What is being asked: Leaving out all pictures, copy the lines below exactly, from the line with "Task: Click the yellow smiley face icon" to the last line, both ends included.

[Dataset entries]
# # #
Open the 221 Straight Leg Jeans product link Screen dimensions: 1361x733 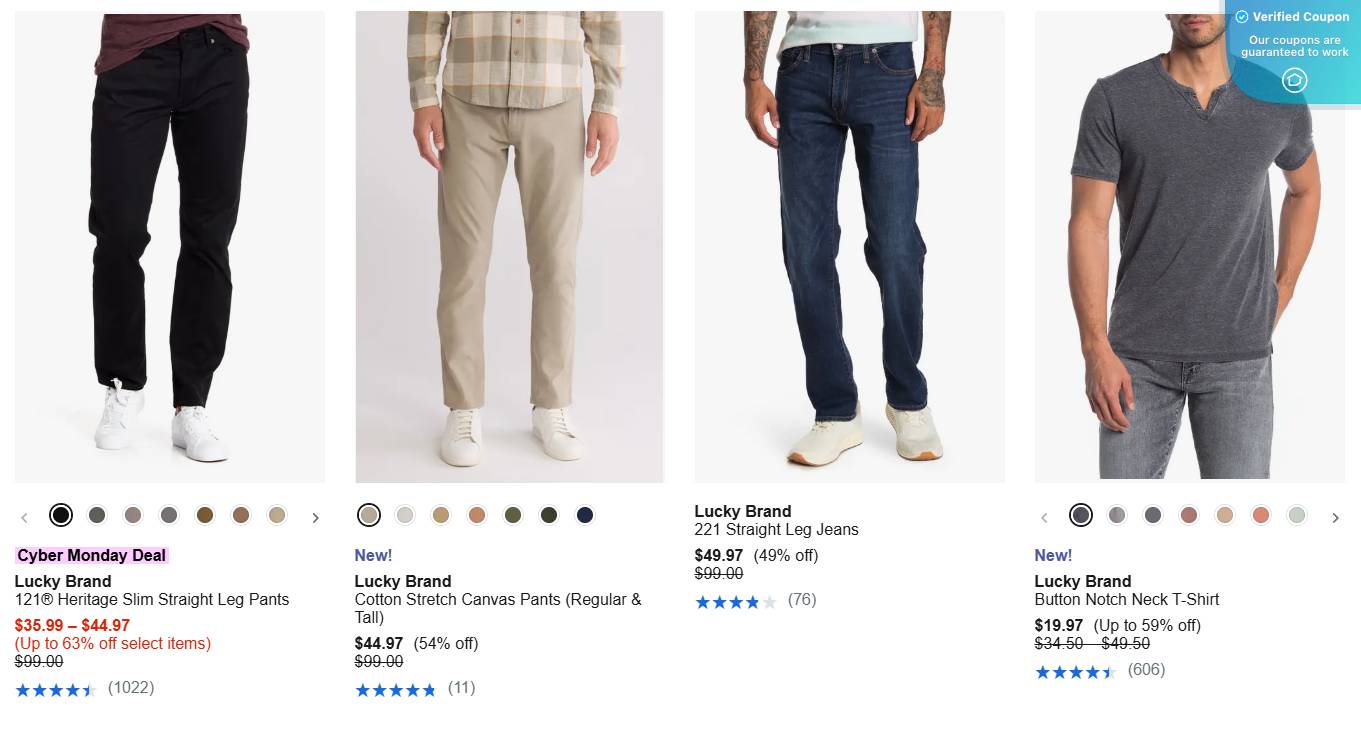776,529
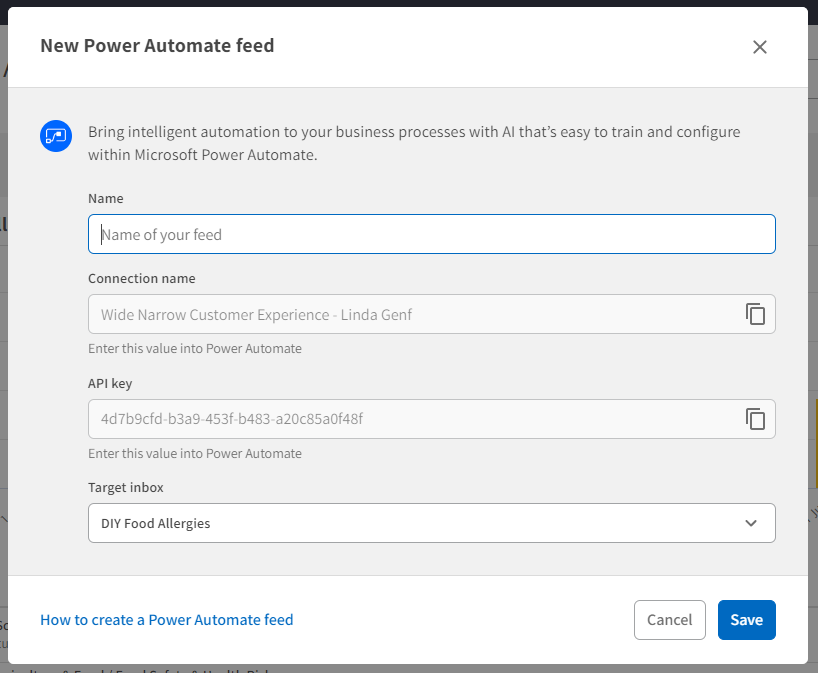Click the 'Name' field label
Viewport: 818px width, 673px height.
(106, 199)
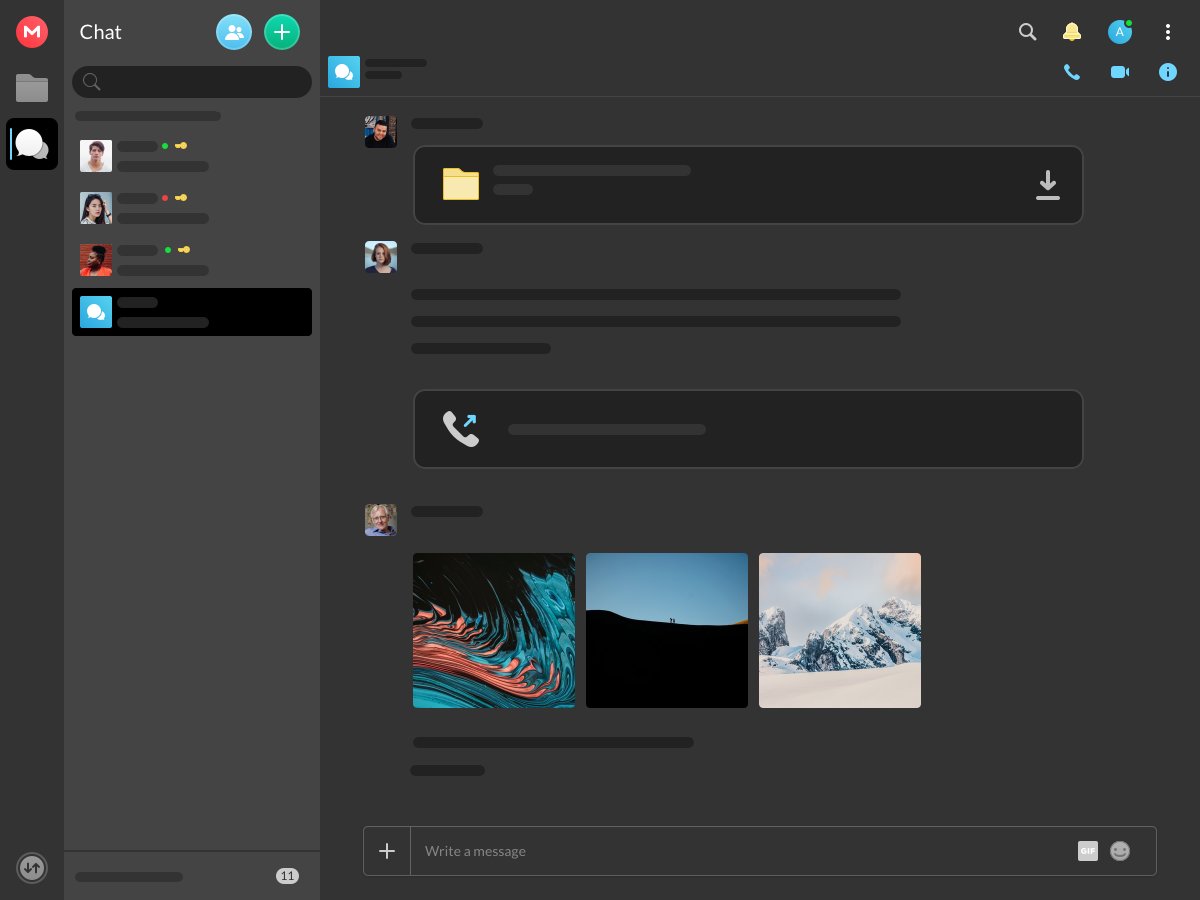
Task: Attach a file using the composer plus icon
Action: (387, 851)
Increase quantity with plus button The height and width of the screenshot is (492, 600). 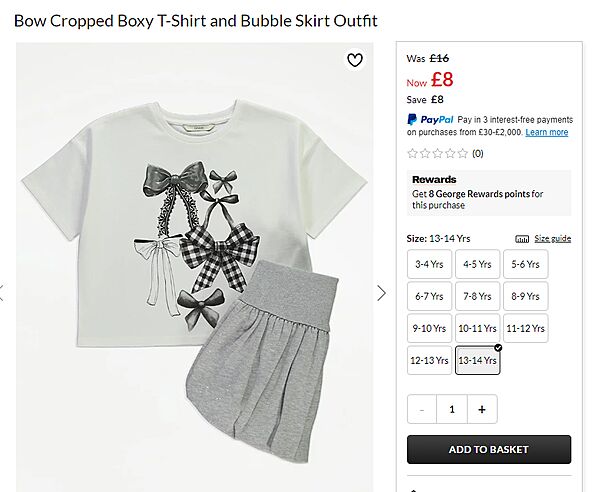coord(482,409)
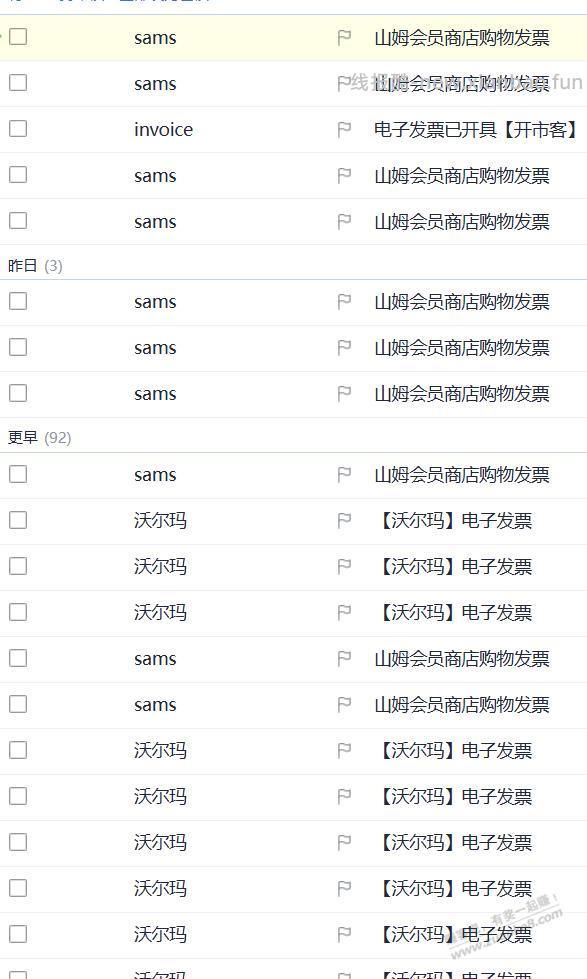Flag the top 沃尔玛 电子发票 email under 更早

coord(344,520)
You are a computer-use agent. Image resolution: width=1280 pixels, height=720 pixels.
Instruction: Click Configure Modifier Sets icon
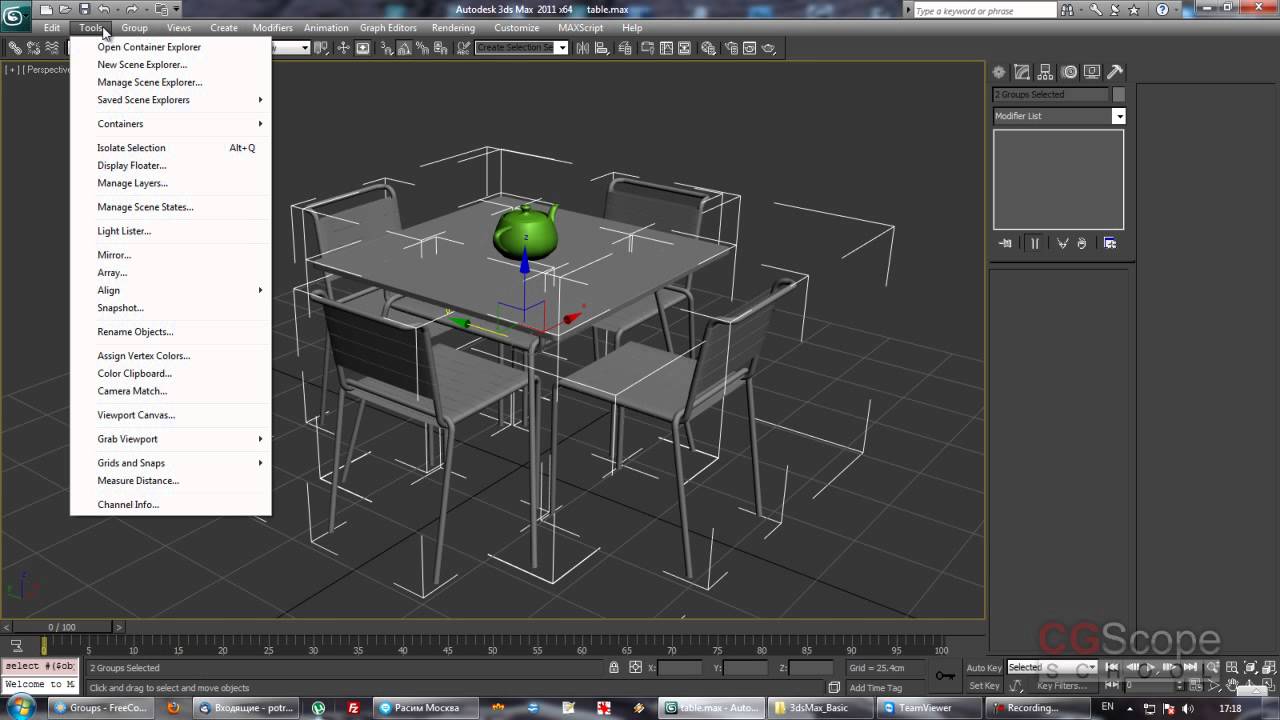(1109, 243)
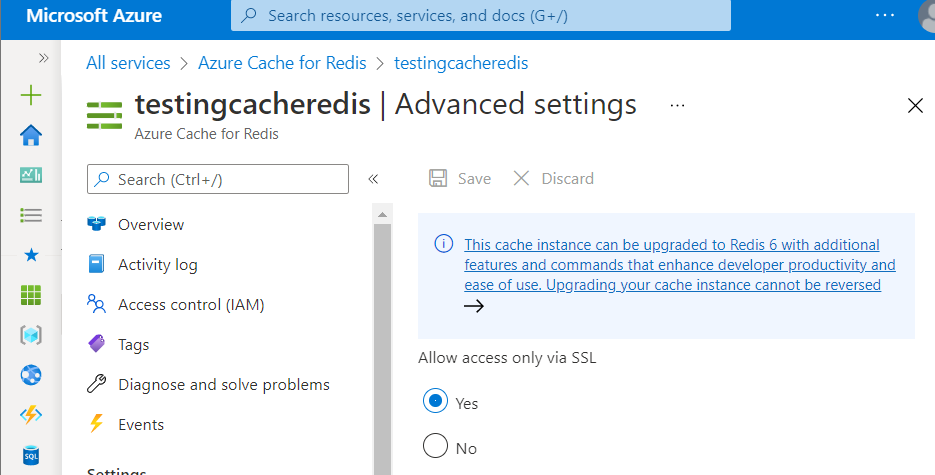
Task: Open All services list icon in sidebar
Action: click(31, 215)
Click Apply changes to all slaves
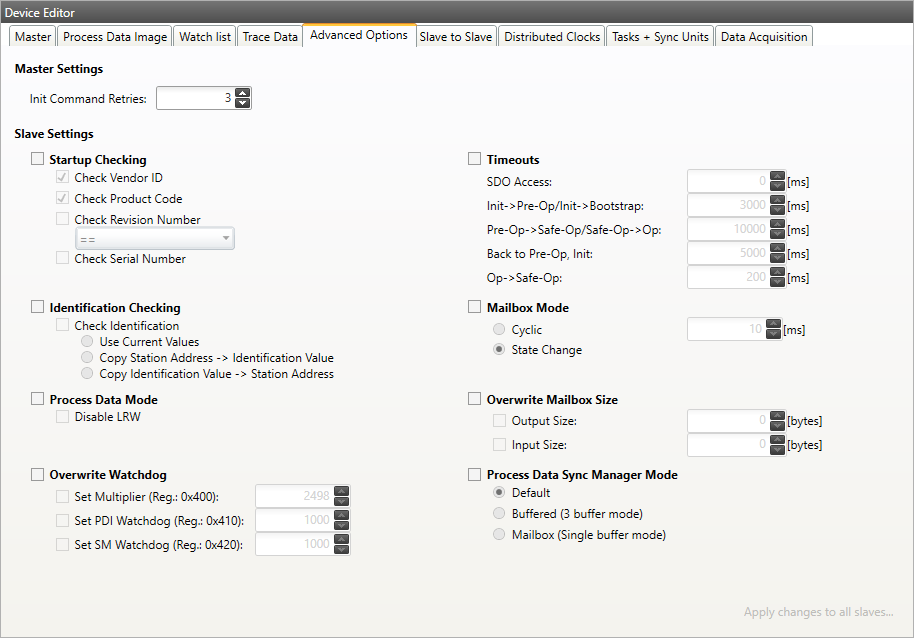914x638 pixels. click(x=818, y=611)
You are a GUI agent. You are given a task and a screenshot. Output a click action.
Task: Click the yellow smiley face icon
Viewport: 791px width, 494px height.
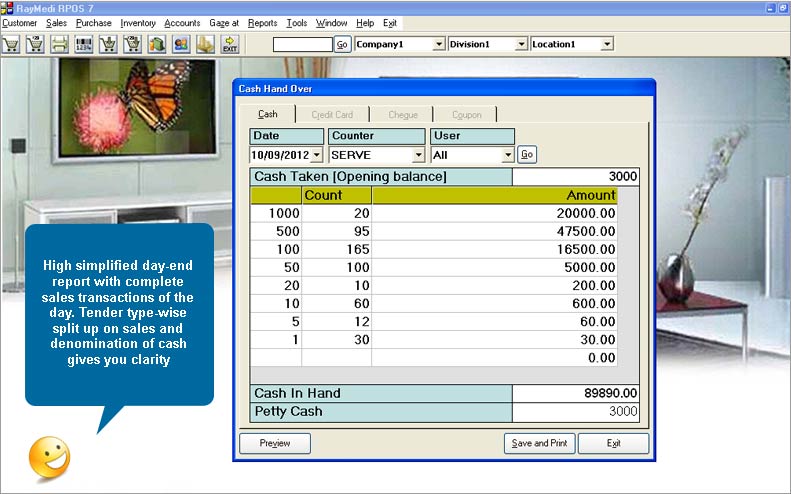point(50,456)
# # #
Output for this exercise:
Task: Click the yellow smiley face icon
Viewport: 791px width, 494px height.
point(50,456)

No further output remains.